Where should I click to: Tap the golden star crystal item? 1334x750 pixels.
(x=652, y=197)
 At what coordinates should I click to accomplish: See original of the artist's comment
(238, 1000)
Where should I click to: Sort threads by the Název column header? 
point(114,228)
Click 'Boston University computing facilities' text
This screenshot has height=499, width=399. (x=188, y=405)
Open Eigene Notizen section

★ ★ ★ ★ ★

Exercise objective:
Write the whole of the material out again, exactly.

Response for this exercise:
Where should I click to: Tap the golden star crystal item? 1334x750 pixels.
(x=652, y=197)
 At what coordinates should I click to accomplish: See original of the artist's comment
(238, 1000)
Where should I click to: Sort threads by the Název column header? 
point(114,228)
Click 'Boston University computing facilities' text
This screenshot has height=499, width=399. (x=188, y=405)
Open Eigene Notizen section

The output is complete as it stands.